**Exercise task:** Reproduce every line of the listing below, requests included, and shift each x and y coordinate in the answers by -112. Leave the pictures out.

**Material provided:**
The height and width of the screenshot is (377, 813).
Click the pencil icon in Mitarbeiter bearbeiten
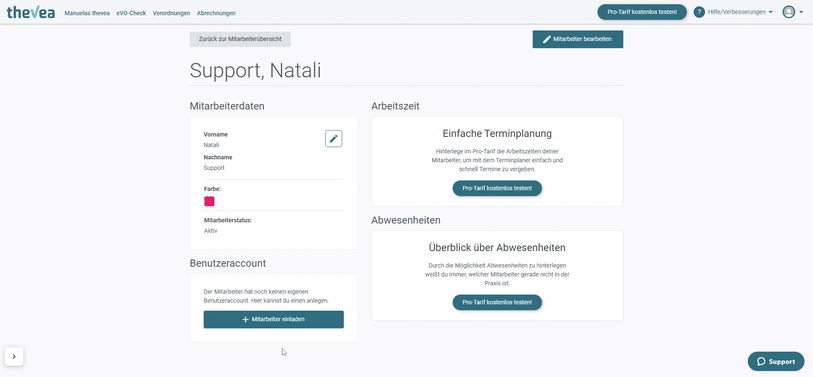[x=546, y=39]
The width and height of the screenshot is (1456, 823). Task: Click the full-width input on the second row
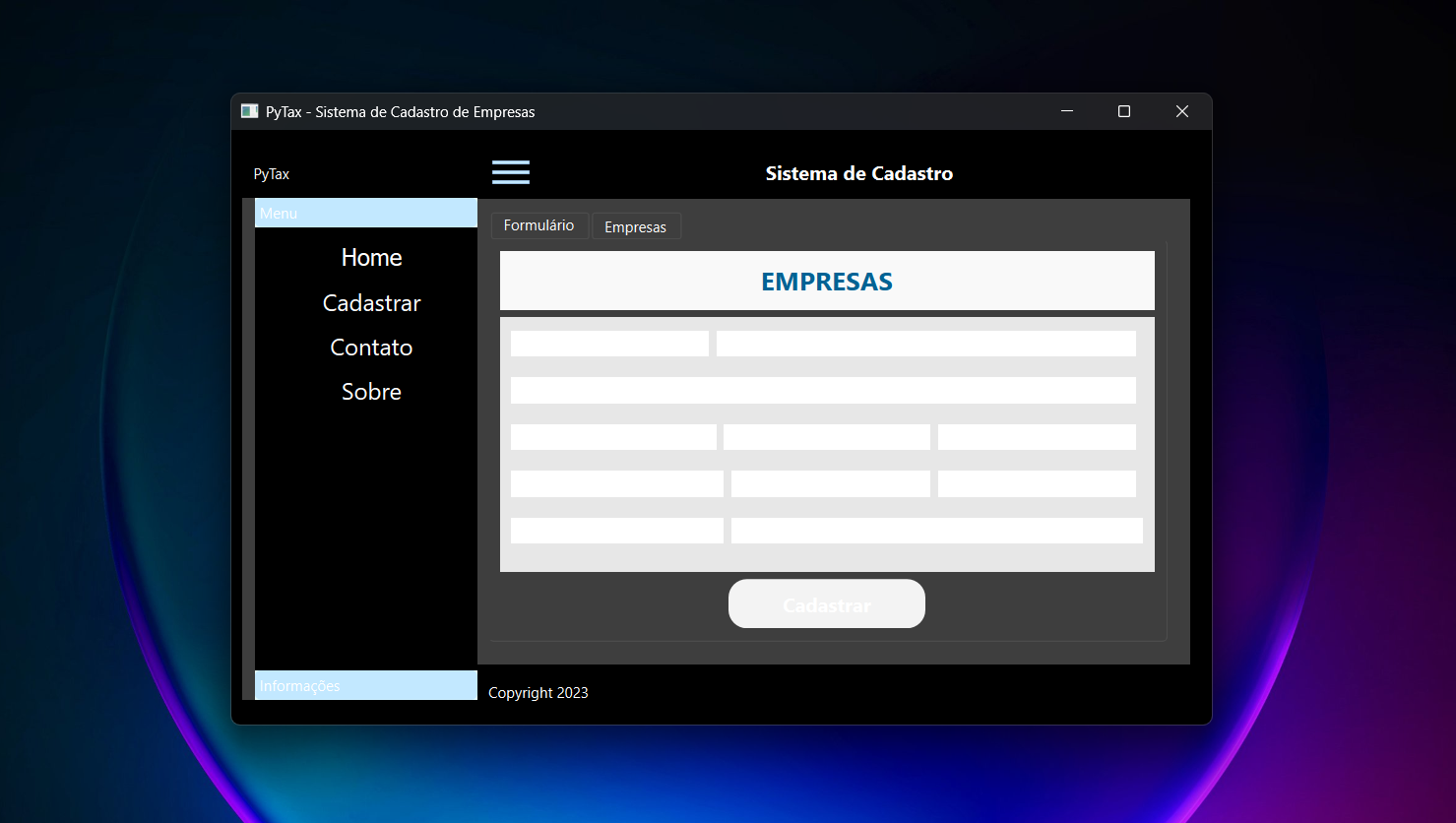[x=823, y=390]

**The completed task:**
The height and width of the screenshot is (377, 813).
Click the pencil icon in Mitarbeiter bearbeiten
[x=434, y=-73]
The width and height of the screenshot is (1456, 823). Task: Click the full-width input on the second row
[x=711, y=278]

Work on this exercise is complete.